DOCUMENT EXTRACT -

This chapter discusses transaction management in JBoss and the JBossTX architecture. The JBossTX architecture allows for any Java Transaction API (JTA) transaction manager implementation to be used. JBossTX includes a fast in-VM implementation of a JTA compatible transaction manager that is used as the default transaction manager. We will first provide an overview of the key transaction concepts and notions in the JTA to provide sufficient background for the JBossTX architecture discussion. We will then discuss the interfaces that make up the JBossTX architecture and conclude with a discussion of the MBeans available for integration of alternate transaction managers.
For the purpose of this discussion, we can define a transaction as a unit of work containing one or more operations involving one or more shared resources having ACID properties. ACID is an acronym for Atomicity, Consistency, Isolation and Durability, the four important properties of transactions. The meanings of these terms is:
To illustrate these concepts, consider a simple banking account application. The banking application has a database with a number of accounts. The sum of the amounts of all accounts must always be 0. An amount of money M is moved from account A to account B by subtracting M from account A and adding M to account B. This operation must be done in a transaction, and all four ACID properties are important.

INFORMATION PROVIDED -
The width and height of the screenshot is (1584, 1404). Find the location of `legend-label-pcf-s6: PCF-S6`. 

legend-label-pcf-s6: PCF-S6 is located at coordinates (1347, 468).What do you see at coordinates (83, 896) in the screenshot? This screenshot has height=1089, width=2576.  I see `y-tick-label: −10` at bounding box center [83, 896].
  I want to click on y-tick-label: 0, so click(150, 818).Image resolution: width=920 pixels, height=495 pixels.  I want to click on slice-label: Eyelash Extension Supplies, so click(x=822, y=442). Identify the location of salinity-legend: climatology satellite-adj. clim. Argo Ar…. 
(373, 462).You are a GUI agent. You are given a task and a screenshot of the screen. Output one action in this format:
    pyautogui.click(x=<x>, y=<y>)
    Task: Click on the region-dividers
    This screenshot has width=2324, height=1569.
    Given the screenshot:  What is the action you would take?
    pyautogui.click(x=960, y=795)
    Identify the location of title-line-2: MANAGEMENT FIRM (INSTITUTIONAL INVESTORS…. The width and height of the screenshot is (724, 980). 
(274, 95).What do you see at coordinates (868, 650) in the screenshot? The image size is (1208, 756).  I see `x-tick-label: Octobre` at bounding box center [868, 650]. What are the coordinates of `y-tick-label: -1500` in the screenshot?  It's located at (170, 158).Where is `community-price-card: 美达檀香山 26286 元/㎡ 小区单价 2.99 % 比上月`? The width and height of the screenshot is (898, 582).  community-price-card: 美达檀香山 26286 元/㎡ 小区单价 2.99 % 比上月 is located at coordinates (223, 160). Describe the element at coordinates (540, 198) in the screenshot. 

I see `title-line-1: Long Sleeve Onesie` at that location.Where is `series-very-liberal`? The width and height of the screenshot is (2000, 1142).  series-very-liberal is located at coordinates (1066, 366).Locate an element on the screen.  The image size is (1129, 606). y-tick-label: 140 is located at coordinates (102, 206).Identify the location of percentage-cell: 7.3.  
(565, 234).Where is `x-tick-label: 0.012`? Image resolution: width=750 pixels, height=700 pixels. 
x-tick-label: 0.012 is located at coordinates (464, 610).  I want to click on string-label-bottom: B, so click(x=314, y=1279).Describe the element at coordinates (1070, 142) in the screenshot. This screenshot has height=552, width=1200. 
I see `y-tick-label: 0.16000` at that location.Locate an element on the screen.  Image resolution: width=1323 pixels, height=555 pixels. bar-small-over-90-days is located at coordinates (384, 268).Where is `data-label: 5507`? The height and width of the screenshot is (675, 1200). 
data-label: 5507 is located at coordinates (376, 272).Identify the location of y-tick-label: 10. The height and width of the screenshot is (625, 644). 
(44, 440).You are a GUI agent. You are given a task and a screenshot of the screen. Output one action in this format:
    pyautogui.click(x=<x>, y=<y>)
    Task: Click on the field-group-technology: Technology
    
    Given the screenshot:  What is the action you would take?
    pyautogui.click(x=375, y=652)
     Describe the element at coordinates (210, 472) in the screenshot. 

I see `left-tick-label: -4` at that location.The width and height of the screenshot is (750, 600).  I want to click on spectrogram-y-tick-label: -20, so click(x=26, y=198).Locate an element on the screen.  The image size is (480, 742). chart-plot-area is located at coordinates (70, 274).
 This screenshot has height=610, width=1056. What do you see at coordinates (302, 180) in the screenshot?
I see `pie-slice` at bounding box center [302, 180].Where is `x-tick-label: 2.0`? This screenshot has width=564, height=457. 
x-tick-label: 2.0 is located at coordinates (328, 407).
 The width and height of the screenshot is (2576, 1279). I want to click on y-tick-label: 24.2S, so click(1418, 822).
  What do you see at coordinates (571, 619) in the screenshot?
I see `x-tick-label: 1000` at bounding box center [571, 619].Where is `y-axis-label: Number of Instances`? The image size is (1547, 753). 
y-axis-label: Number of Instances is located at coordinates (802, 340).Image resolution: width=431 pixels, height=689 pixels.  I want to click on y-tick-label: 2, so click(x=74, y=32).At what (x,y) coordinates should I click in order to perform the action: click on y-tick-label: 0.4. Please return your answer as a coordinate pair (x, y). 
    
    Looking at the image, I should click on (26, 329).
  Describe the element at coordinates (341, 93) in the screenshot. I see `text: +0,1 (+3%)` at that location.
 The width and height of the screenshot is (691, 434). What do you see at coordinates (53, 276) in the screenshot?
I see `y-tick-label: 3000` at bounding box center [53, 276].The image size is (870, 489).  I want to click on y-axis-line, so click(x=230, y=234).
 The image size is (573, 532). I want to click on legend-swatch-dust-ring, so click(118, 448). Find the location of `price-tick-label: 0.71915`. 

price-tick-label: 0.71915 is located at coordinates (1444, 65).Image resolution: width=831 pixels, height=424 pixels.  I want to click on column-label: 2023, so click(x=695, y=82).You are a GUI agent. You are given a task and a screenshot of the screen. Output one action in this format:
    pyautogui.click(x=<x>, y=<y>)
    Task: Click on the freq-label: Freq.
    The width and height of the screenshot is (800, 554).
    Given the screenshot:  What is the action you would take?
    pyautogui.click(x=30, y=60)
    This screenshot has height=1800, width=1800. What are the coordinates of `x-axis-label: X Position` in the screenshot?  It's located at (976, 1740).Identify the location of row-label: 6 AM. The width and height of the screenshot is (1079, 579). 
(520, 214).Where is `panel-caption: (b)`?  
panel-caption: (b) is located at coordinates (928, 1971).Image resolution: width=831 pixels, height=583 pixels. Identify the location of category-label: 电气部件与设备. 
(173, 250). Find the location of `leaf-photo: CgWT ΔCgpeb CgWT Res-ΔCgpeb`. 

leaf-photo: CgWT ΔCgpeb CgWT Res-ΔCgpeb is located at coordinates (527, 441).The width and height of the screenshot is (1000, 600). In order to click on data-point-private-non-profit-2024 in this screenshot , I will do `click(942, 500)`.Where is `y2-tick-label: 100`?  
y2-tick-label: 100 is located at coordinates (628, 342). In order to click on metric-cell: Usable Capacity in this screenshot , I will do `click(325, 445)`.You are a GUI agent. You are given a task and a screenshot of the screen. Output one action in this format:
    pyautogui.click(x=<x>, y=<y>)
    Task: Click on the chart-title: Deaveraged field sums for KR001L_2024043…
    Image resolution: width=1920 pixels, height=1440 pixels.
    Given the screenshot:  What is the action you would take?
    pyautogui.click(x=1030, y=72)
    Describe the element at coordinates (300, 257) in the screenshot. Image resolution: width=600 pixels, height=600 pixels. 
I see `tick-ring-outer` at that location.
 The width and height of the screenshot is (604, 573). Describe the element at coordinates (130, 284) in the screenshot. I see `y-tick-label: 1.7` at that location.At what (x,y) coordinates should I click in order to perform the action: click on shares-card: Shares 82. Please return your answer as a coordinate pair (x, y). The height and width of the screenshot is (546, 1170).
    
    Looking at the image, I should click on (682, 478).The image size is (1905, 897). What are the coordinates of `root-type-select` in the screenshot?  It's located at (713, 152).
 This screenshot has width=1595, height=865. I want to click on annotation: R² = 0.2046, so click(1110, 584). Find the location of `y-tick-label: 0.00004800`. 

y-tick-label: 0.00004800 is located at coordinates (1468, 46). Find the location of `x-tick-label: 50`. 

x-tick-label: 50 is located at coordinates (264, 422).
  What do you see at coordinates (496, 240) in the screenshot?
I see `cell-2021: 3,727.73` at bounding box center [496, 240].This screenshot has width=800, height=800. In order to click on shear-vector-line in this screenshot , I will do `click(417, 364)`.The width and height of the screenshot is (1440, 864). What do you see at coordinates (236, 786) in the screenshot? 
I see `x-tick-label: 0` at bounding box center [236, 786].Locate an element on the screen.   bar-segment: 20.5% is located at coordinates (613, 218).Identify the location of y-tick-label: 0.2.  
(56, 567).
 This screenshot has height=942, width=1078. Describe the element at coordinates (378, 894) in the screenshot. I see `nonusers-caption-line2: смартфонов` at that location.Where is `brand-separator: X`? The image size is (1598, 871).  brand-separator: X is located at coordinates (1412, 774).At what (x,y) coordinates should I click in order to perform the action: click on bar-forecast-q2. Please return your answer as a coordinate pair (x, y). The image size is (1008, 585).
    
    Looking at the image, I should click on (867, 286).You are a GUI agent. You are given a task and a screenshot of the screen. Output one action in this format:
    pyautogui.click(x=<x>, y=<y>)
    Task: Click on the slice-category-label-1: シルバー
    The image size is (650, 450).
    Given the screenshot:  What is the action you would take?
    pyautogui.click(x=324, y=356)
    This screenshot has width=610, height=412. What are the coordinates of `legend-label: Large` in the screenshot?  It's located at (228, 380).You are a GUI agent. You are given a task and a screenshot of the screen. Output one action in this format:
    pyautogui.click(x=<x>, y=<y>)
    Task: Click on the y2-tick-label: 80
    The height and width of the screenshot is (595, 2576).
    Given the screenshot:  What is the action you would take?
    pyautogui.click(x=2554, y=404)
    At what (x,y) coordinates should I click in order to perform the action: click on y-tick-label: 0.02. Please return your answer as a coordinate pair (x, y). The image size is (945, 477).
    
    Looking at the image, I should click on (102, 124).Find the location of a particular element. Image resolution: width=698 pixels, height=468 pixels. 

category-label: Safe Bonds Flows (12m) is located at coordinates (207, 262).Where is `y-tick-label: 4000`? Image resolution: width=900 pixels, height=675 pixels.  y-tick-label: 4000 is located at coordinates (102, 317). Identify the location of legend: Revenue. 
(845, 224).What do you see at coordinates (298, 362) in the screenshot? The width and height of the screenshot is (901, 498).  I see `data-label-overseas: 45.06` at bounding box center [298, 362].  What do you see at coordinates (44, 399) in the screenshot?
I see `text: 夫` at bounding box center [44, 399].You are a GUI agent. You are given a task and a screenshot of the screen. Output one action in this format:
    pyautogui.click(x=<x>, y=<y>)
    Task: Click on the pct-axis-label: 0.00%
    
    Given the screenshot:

LIST OF TASKS -
(a) Duplicate the JBoss transaction passage between "For the purpose" and "properties are important.", inclusive.
(b) List the four transaction properties that the JBoss transaction passage names in spelling out the acronym ACID.
(c) Write the next part of the JBoss transaction passage, picking up after its final sentence.

RESULTS FOR THE EXERCISE -
(a)
For the purpose of this discussion, we can define a transaction as a unit of work containing one or more operations involving one or more shared resources having ACID properties. ACID is an acronym for Atomicity, Consistency, Isolation and Durability, the four important properties of transactions. The meanings of these terms is:
To illustrate these concepts, consider a simple banking account application. The banking application has a database with a number of accounts. The sum of the amounts of all accounts must always be 0. An amount of money M is moved from account A to account B by subtracting M from account A and adding M to account B. This operation must be done in a transaction, and all four ACID properties are important.

(b) Atomicity, Consistency, Isolation, Durability

(c)
The atomicity property means that both the withdrawal and deposit is performed as an indivisible unit. If, for some reason, both cannot be done nothing will be done.
The consistency property means that after the transaction, the sum of the amounts of all accounts must still be 0.
The isolation property is important when more than one bank clerk uses the system at the same time. A withdrawal or deposit could be implemented as a three-step process: First the amount of the account is read from the database; then something is subtracted from or added to the amount read from the database; and at last the new amount is written to the database. Without transaction isolation several bad things could happen. For example, if two processes read the amount of account A at the same time, and each independently added or subtracted something before writing the new amount to the database, the first change would be incorrectly overwritten by the last.
The durability property is also important. If a money transfer transaction is committed, the bank must trust that some subsequent failure cannot undo the money transfer.
Transactional isolation is usually implemented by locking whatever is accessed in a transaction. There are two different approaches to transactional locking: Pessimistic locking and optimistic locking.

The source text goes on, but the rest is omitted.